OAB-ES promove dia 20 o lançamento do livro Advocacia Pública de Estado – Estudos Comparativos nas Democracias Euro-americanas

A Ordem dos Advogados do Brasil – Seção do Espírito Santo (OAB-ES), por intermédio da Comissão de Advogados Públicos, promove na próxima quinta-feira (20) o lançamento do livro Advocacia Pública de Estado – Estudos Comparativos nas Democracias Euro-americanas. Os coordenadores da obra são Adriano Sant'Ana Pedra, Julio Pinheiro Faro e Pedro Gallo Vieira. O evento será na sede da Seccional e na mesma ocasião Pedro Gallo Vieira assumirá a Presidência da Comissão de Advogados Públicos. Também tomam posse como vice-presidente e secretário geral, Dax Wallace Xavier Siqueira e Felipe Barbosa de Menezes, respectivamente.
O livro é uma publicação da Editora Juruá. A ideia de publicar esta obra coletiva surgiu em razão da carência de estudos publicados no Brasil que abordem o funcionamento da advocacia pública de Estado em outros países. Uma abordagem comparativa é capaz de mostrar que outros países igualmente democráticos aderiram a fórmulas diferentes, cada qual de acordo com a formação de sua sociedade e com o seu sistema normativo.
Esta é a primeira obra publicada no Brasil que reúne textos sobre a advocacia pública de Estado em outros países, em que renomados autores dedicam-se ao estudo dos seus respectivos ordenamentos jurídicos.
Tais estudos comparados permite encontrar em ordenamentos estrangeiros alguns elementos que podem servir como base de argumentação utilizável para construir e reconstruir o direito nacional naquilo que precisamos avançar.

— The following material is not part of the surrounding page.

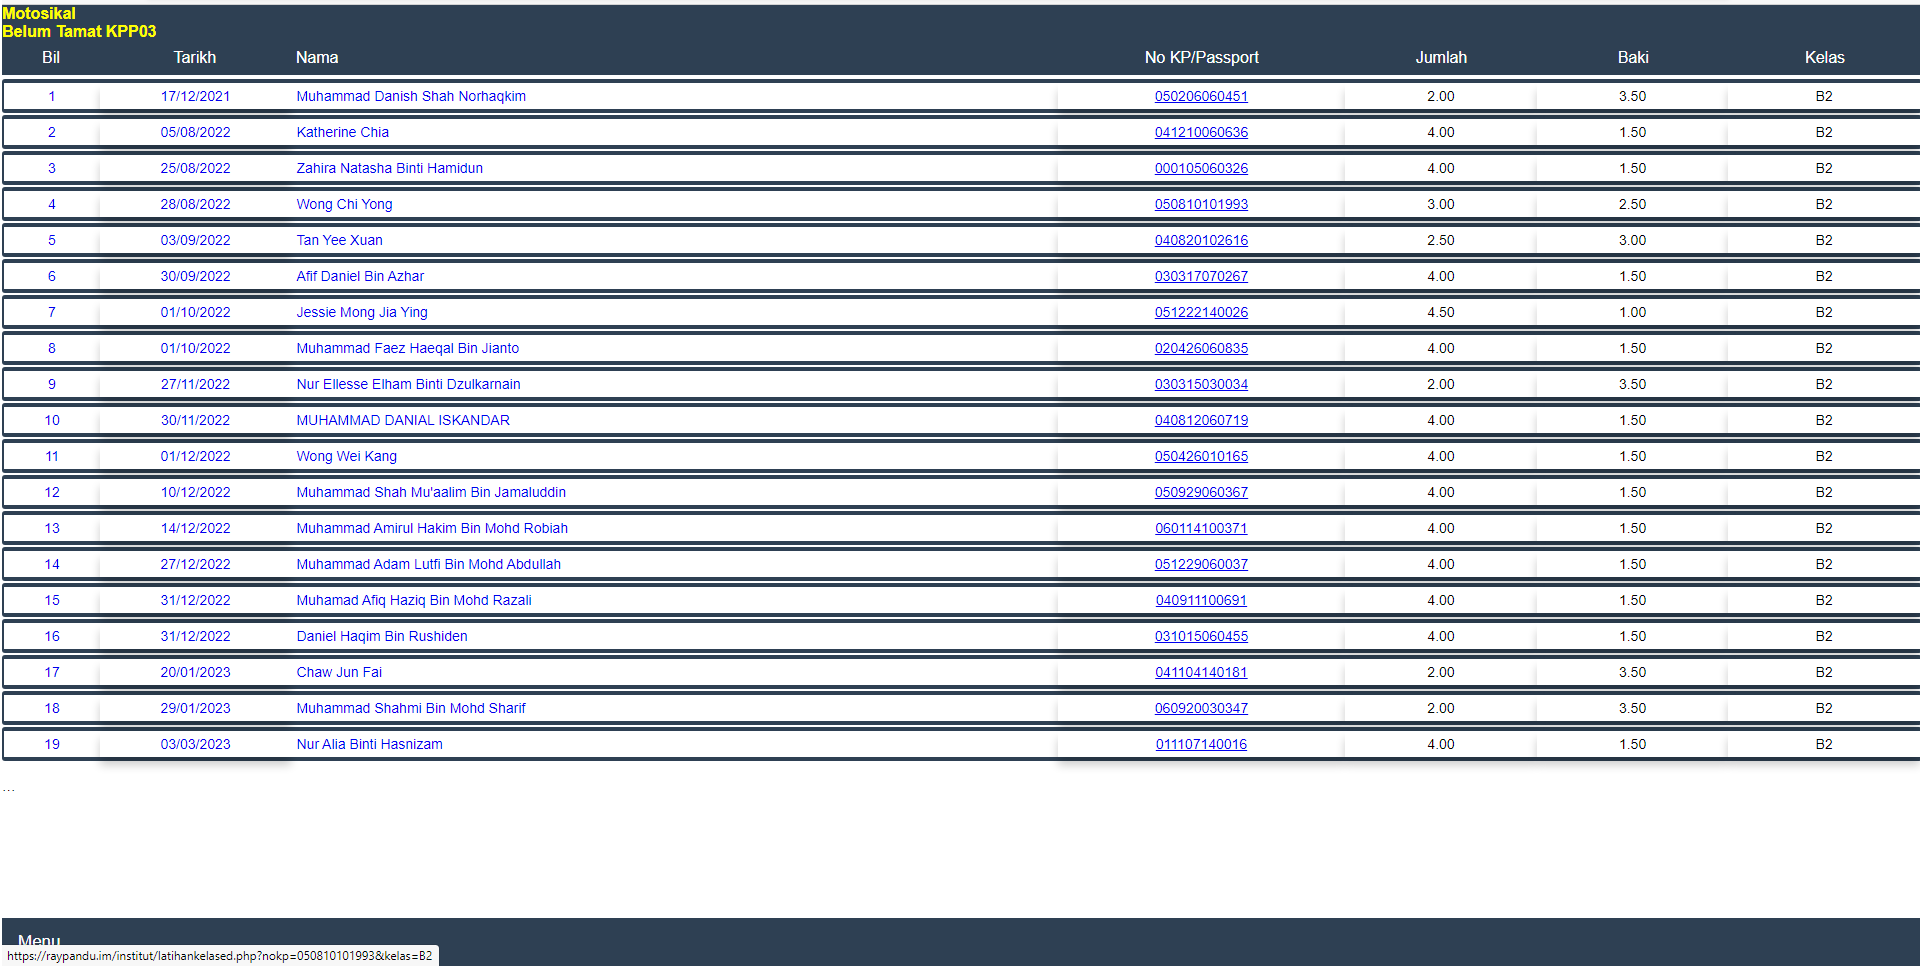Click the Baki column header
Screen dimensions: 1920x974
(1632, 58)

A comparação é útil para o melhor conhecimento e aperfeiçoamento do próprio direito nacional e possibilita averiguar o estágio evolutivo deste, além do que seria proveitoso importar de outros sistemas jurídicos.

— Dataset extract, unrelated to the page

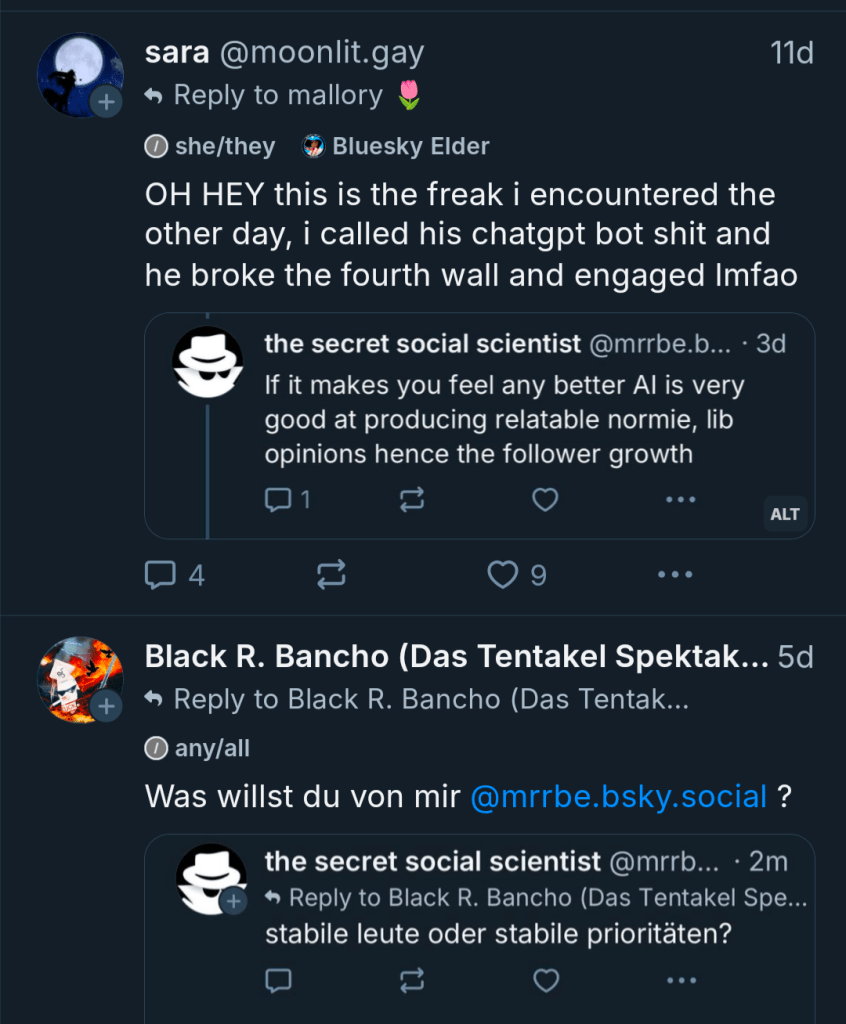The width and height of the screenshot is (846, 1024).
Task: Reply to sara's post via comment icon
Action: coord(161,574)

Com isso, espera-se incentivar a discussão no sentido de aperfeiçoar o modelo brasileiro de advocacia pública de Estado e criar uma identidade própria para esta, compatível com o seu status de função essencial à justiça e com a missão que lhe foi confiada pela Constituição, de instituição indispensável à democracia contemporânea.